If you want to change typography or spacing, you only edit MDXComponents.js, not each post.


6. Sidebar and Navigation Features

6.1 Table of contents sidebar

components/LeftSidebar.js (exported as PostSidebar) dynamically builds a list of headings by:

  1. Scanning the rendered document for h1–h6 tags
  2. Generating IDs for headings if they don't exist
  3. Tracking which heading is currently visible using IntersectionObserver
  4. Rendering a clickable list that smoothly scrolls to each section

This gives you an automatic Table of Contents for long articles—no extra work in the content files.

6.2 Subpost + suggested posts navigation

components/RightSidebar.js (exported as PostNavigation) renders:

  • The main article title and total reading time (main + subposts)
  • A list of subposts, each with its own estimated reading time
  • A "Suggested Posts" section with other relevant articles

These components turn a simple blog into a mini learning platform with structured navigation.


7. Styling with Tailwind CSS

The UI is built using Tailwind CSS classes:

  • Layout: flex, grid, responsive widths (w-full, md:w-[50vw], etc.)
  • Colors: bg-background, text-muted-foreground, etc.
  • Typography: utility classes for headings, spacing, and text colors

To customize the look:

  1. Update the global styles in app/globals.css
  2. Adjust Tailwind config (colors, fonts, etc.)
  3. Tweak component classes in components/ for specific layouts

8. Adding a New Post (Your Workflow)

Once the system is set up, adding a new blog topic is simple:

  1. Create a new folder inside content/ using a URL-friendly slug, e.g.:

    content/
        my-new-topic/
       	 index.md
    
  2. Add frontmatter and content to index.md:

    ---
    cover: "./cover.png"
    title: "My New Topic"
    description: "Short description for the home page."
    date: "2026-03-01"
    author: "Headbanger"
    tags: ["Tutorial", "JavaScript"]
    ---
    
    # My New Topic
    
    Your Markdown content here.
    
  3. (Optional) Add subposts:

    content/
        my-new-topic/
       	 index.md
       	 part-1/
       		 subpost.mdx
       	 part-2/
       		 subpost.mdx
    
  4. Commit your changes and deploy – the new post automatically:

    • Appears on the home page
    • Gets its own /blog/my-new-topic route
    • Benefits from all navigation, sidebars, and styling

9. Deployment

You can deploy this app to any Next.js-compatible platform.
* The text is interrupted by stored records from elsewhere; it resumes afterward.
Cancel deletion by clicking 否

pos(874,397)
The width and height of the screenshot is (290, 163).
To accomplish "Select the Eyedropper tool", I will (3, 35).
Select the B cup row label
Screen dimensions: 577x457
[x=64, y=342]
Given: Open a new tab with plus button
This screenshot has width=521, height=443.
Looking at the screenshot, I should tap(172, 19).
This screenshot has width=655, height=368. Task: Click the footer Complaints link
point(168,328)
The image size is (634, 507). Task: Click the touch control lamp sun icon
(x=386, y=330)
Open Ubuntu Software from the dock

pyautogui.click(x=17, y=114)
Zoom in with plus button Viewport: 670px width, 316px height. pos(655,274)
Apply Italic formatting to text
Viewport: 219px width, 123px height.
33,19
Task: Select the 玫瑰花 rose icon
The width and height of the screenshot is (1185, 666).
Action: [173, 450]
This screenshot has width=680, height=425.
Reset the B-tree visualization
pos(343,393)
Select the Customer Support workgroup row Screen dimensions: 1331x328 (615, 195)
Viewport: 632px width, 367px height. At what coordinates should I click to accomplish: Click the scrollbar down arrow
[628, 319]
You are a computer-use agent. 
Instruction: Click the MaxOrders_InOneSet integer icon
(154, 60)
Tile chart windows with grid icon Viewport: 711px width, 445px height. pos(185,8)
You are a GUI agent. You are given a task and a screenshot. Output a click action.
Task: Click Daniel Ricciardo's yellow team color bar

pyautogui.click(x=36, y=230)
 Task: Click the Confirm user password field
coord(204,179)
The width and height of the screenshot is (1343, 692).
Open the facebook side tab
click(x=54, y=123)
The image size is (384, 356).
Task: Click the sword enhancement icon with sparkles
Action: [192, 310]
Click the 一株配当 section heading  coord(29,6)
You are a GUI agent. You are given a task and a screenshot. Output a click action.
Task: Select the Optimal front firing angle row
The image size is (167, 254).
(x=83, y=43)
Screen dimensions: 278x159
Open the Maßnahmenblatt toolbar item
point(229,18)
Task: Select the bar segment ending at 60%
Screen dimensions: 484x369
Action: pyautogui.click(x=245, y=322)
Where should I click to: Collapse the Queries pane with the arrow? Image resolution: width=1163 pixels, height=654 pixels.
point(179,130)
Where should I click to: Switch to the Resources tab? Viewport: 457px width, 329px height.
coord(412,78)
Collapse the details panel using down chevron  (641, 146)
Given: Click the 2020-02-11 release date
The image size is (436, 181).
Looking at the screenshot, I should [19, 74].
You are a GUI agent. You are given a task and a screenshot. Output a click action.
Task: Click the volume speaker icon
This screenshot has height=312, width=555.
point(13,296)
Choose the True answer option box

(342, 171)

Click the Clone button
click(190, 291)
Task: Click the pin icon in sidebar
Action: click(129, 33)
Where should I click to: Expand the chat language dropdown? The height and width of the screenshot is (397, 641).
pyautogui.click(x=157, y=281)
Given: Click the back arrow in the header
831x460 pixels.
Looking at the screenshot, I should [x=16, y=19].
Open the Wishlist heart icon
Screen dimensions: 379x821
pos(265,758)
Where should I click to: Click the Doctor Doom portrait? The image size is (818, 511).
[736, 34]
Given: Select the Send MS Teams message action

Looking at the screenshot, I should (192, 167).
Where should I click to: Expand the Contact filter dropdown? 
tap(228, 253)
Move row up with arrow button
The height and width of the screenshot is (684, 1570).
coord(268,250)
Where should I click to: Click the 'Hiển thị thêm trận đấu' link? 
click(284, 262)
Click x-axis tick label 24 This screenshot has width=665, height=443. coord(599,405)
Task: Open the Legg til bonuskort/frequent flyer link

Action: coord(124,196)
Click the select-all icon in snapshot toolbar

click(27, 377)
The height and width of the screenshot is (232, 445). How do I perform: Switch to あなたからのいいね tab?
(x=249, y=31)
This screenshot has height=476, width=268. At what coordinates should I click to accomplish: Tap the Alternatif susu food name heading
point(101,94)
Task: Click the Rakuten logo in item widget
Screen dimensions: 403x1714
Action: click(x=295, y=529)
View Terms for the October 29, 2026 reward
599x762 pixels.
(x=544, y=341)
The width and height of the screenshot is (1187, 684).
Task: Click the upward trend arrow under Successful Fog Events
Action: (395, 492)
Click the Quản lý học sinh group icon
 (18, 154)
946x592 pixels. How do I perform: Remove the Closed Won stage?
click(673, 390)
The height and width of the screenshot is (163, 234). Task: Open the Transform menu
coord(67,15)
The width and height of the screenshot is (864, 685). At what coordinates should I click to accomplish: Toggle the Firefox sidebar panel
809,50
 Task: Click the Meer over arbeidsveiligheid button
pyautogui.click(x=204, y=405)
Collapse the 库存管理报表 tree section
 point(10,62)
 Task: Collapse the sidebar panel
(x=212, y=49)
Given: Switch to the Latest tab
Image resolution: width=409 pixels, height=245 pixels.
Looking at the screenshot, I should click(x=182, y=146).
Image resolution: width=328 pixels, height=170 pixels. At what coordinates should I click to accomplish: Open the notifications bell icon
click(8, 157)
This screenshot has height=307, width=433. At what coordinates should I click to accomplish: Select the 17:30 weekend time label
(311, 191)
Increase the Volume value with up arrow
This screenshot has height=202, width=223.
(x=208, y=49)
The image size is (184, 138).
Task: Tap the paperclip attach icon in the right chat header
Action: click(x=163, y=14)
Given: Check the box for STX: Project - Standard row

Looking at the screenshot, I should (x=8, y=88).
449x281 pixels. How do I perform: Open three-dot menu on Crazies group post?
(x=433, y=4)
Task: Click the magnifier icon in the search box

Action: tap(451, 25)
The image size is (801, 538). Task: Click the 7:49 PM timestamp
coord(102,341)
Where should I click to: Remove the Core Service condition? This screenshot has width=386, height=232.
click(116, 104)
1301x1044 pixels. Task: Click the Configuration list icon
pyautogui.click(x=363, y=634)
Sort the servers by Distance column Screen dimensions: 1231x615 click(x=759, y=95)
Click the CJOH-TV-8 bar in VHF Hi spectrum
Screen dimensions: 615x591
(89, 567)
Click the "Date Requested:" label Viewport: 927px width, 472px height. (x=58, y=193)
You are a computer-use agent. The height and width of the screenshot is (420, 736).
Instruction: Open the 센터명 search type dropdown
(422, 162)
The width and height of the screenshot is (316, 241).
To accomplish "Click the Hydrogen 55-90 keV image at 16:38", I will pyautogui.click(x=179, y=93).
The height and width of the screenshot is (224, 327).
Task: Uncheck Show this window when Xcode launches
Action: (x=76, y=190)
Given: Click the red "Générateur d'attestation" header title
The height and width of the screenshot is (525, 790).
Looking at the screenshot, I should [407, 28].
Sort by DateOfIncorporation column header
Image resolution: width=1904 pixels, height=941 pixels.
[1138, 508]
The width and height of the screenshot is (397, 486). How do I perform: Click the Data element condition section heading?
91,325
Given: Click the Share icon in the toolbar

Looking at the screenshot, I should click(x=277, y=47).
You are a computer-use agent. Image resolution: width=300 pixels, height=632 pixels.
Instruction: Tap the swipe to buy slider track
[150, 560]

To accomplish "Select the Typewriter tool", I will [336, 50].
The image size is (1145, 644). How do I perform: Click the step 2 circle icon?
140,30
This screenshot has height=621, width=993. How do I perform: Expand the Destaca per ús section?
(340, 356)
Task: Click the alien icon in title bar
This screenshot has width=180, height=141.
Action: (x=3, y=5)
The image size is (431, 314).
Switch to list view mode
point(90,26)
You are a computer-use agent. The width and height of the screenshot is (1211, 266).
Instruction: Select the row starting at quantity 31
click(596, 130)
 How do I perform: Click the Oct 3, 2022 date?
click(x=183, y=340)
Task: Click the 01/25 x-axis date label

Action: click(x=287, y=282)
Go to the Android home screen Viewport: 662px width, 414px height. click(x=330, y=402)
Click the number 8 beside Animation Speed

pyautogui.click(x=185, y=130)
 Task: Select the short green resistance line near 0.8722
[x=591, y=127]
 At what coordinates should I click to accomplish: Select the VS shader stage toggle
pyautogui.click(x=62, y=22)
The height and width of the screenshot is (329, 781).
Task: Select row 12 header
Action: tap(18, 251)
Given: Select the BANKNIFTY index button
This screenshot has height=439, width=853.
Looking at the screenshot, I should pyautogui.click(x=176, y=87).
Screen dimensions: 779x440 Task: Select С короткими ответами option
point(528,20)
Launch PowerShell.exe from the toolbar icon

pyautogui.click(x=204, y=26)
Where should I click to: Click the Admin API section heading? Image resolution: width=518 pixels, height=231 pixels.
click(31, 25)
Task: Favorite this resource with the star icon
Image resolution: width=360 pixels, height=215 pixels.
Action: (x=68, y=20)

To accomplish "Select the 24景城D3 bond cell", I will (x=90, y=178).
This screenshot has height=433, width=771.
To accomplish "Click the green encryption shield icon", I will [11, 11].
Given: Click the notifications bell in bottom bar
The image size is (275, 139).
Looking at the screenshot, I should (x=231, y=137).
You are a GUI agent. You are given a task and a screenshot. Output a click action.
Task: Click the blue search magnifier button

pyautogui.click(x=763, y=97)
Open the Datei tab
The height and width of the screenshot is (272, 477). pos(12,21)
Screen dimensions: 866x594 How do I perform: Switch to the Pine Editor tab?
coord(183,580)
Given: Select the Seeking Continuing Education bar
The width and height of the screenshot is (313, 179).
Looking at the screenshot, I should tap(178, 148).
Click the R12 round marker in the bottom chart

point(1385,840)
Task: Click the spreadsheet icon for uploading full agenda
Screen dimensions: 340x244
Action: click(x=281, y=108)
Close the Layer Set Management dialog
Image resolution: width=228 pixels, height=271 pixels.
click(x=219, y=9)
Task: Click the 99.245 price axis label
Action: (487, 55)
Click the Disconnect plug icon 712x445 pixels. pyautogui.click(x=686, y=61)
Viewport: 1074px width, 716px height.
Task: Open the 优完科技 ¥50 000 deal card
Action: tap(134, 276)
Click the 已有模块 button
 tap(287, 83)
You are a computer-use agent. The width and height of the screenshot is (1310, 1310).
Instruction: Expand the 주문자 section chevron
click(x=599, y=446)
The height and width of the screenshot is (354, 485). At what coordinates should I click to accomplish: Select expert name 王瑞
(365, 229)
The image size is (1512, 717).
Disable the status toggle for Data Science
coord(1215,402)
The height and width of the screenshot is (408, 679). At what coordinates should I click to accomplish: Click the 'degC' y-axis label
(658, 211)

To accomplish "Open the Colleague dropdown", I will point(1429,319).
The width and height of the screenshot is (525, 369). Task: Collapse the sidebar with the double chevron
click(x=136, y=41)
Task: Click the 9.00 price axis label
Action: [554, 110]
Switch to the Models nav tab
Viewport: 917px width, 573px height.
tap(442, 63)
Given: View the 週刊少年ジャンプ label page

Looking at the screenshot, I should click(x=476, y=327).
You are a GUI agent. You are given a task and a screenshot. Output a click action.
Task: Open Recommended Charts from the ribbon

Common options:

  • Vercel – first-class support for Next.js, zero-config deployments
  • Netlify – good support for static/SSR Next.js apps
  • Self-hosted – Node server or Docker container

Typical workflow with Vercel:

  1. Push your project to GitHub
  2. Connect the repository in Vercel
  3. Vercel auto-detects Next.js and builds the app
  4. Every push to main triggers a new deployment

10. How to Customize This Blog for Your Own Use

Once you understand the structure, you can:

  • Change the branding (logo, site name, colors)
  • Add new layout components (e.g., a top navigation bar)
  • Extend frontmatter with new fields (e.g., category, difficulty, series)
  • Integrate analytics or comments
  • Swap file-based content for a headless CMS later, keeping the same rendering components

Because the content system and UI are decoupled, you can iterate on the design without touching the Markdown files—and vice versa.


11. Summary

To build a blogging app like this one, you mainly need to:

  1. Set up Next.js + Tailwind CSS
  2. Design a content-first structure in content/ with index.md + subpost.mdx
  3. Write helper functions in lib/blog.js to read files and return structured data
  4. Create dynamic routes under app/blog/[slug] and app/blog/[slug]/[subpost]
  5. Render Markdown with custom components via react-markdown + MDXComponents
  6. Enhance UX with navigation, sidebars, reading time, and suggested posts

This repository already includes all of these pieces—use this guide as a map to understand, extend, and build your own version of Headbanger Blogs.